▶

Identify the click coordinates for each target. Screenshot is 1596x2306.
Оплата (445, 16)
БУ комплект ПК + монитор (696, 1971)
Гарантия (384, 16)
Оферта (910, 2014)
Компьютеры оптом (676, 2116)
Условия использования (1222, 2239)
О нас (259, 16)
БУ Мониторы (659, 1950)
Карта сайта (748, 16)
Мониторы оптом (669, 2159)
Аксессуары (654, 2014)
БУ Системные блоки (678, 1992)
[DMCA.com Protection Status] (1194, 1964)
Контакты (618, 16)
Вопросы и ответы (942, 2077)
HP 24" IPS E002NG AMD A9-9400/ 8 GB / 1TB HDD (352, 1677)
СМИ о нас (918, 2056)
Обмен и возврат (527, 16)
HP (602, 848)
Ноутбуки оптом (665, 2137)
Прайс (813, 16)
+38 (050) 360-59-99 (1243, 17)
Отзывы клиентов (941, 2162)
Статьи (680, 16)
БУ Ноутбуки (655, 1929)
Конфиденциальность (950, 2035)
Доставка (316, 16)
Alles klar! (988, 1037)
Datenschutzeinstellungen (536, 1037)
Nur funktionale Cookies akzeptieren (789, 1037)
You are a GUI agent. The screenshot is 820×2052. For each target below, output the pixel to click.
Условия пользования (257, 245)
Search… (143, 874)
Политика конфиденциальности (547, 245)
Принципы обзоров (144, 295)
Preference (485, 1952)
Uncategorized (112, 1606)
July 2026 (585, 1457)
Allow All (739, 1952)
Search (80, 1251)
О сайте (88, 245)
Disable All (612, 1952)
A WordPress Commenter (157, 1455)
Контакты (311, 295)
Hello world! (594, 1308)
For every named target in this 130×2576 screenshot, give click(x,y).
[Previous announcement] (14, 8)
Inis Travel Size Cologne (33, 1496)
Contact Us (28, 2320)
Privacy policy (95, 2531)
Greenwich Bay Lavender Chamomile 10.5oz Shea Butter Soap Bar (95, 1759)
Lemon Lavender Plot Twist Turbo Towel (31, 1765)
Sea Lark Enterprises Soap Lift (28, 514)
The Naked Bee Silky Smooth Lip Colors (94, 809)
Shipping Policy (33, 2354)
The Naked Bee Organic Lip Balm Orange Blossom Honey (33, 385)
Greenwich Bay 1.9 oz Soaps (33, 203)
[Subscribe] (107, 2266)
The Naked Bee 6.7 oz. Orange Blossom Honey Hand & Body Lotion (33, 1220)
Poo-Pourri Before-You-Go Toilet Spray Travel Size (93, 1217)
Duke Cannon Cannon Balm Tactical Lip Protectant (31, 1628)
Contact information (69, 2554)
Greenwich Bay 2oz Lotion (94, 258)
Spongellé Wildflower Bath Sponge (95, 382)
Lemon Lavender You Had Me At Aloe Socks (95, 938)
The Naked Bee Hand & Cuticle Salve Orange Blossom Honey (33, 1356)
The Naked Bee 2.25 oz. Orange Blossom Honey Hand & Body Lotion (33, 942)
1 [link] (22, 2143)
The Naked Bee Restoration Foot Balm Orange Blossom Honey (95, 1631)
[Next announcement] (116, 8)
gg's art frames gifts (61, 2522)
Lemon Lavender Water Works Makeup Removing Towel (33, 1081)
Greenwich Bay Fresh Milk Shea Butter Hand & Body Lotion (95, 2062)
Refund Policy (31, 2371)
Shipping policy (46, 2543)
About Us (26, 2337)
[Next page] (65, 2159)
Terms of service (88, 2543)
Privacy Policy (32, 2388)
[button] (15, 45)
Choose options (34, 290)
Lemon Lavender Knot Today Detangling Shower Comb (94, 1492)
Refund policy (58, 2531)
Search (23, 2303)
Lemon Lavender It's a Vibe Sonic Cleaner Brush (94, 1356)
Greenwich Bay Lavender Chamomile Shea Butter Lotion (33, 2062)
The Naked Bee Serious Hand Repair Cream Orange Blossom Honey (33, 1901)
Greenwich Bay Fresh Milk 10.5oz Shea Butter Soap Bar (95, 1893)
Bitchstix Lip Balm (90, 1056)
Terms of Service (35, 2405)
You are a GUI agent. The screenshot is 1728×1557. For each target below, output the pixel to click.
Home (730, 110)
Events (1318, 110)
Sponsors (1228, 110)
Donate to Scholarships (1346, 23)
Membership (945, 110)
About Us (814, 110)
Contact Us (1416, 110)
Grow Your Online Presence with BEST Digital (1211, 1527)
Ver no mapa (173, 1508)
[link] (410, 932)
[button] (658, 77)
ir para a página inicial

◀

ASSIGNMENT: Reproduce verbatim the lines above, from the line with "The Naked Bee Hand" through the line with "gg's art frames gifts (61, 2522)".

WRITTEN RESPONSE:
The Naked Bee Hand & Cuticle Salve Orange Blossom Honey (33, 1356)
The Naked Bee 2.25 oz. Orange Blossom Honey Hand & Body Lotion (33, 942)
1 [link] (22, 2143)
The Naked Bee Restoration Foot Balm Orange Blossom Honey (95, 1631)
[Next announcement] (116, 8)
gg's art frames gifts (61, 2522)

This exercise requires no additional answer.